Exercise goal: In the documentation on disaggregated metric values, what must the first two arguments of each metric function be?

Given text:
● ● ● ● ● ● ●
Collection of disaggregated metric values.

This data structure stores and manipulates disaggregated values for any number of underlying metrics. At least one sensitive feature must be supplied, which is used to split the data into subgroups. The underlying metric(s) is(are) calculated across the entire dataset (made available by the overall property) and for each identified subgroup (made available by the by_group property).

The only limitations placed on the metric functions are that:

The first two arguments they take must be y_true and y_pred arrays
Any other arguments must correspond to sample properties (such as sample weights), meaning that their first dimension is the same as that of y_true and y_pred. These arguments will be split up along with the y_true and y_pred arrays

The interpretation of the y_true and y_pred arrays is up to the underlying metric - it is perfectly possible to pass in lists of class probability tuples. We also support non-scalar return types for the metric function (such as confusion matrices) at the current time. However, the aggregation functions will not be well defined in this case.

Group fairness metrics are obtained by methods that implement various aggregators over group-level metrics, such as the maximum, minimum, or the worst-case difference or ratio.

This data structure also supports the concept of ‘control features.’ Like the sensitive features, control features identify subgroups within the data, but aggregations are not performed over the control features. Instead, the aggregations produce a result for each subgroup identified by the control feature(s). The name ‘control features’ refers to the statistical practice of ‘controlling’ for a variable.

Read more in the User Guide.

Parameters

metrics (callable or dict) –
The underlying metric functions which are to be calculated. This can either be a single metric function or a dictionary of functions. These functions must be callable as fn(y_true, y_pred, **sample_params). If there are any other arguments required (such as beta for sklearn.metrics.fbeta_score()) then functools.partial() must be used.
● ● ● ● ● ● ●
Source material:
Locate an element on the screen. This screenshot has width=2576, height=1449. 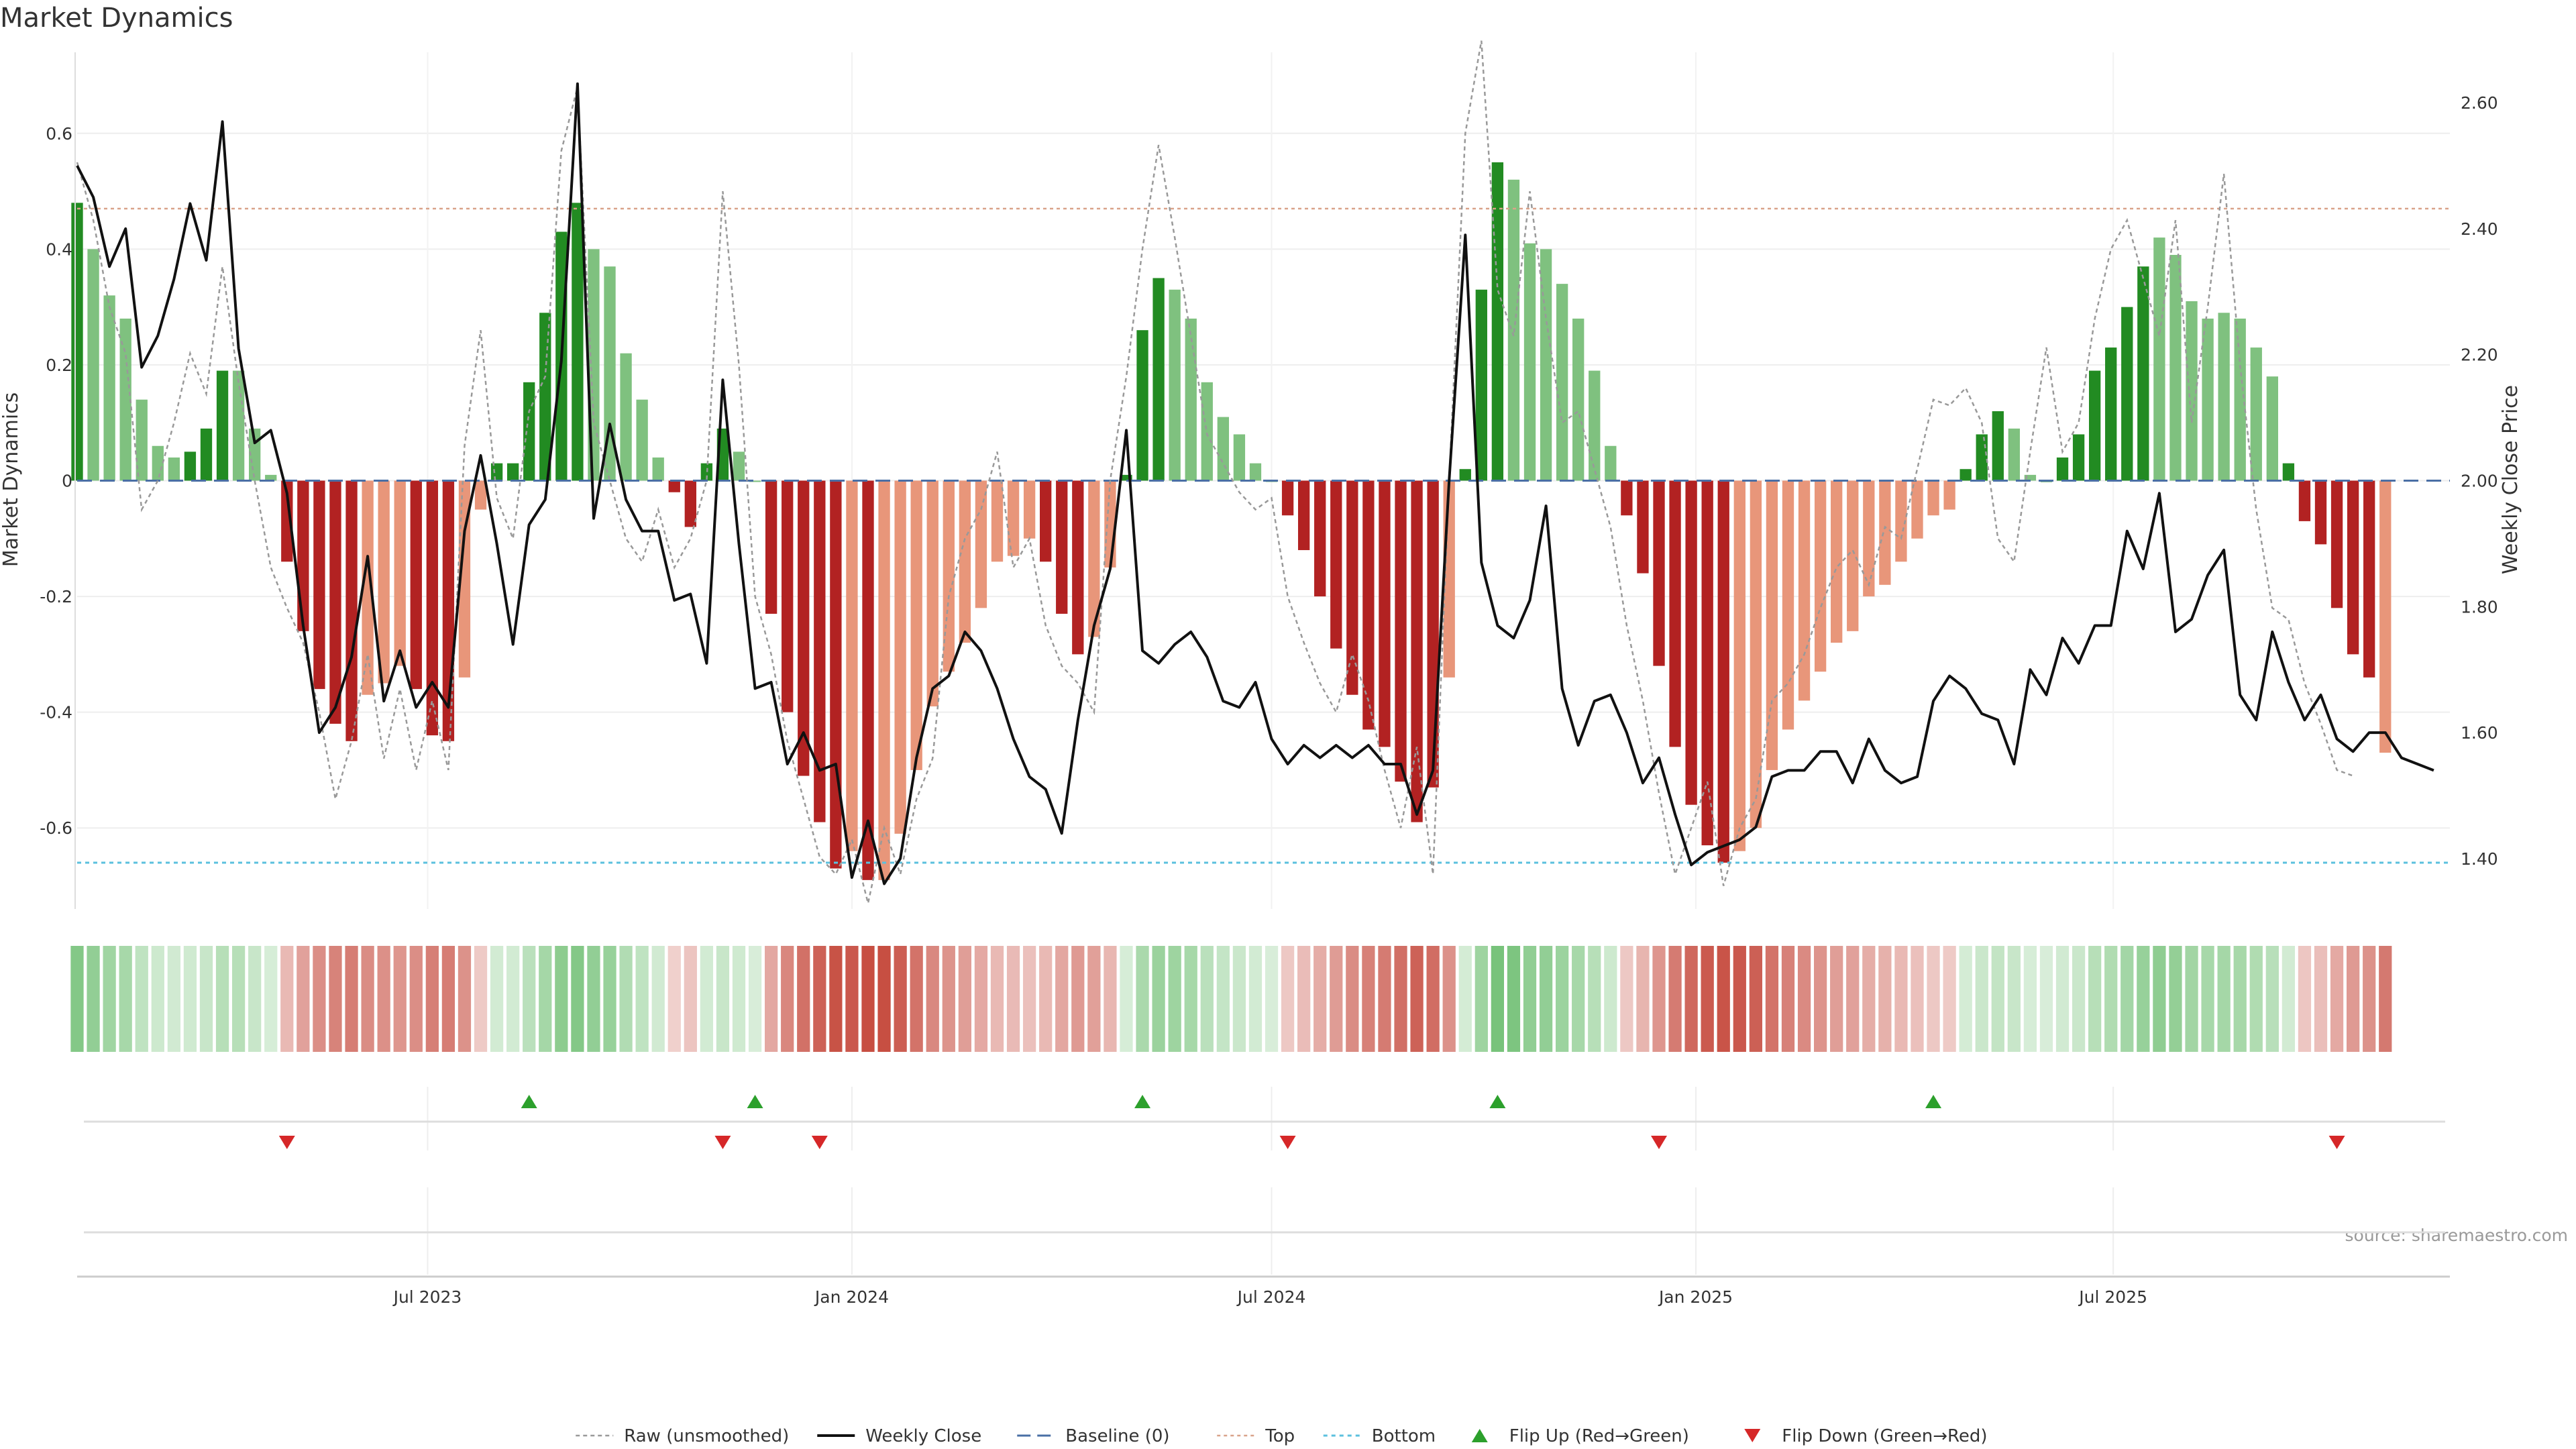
● ● ● ● ● ● ●
Response to this task: The y_true and y_pred arrays.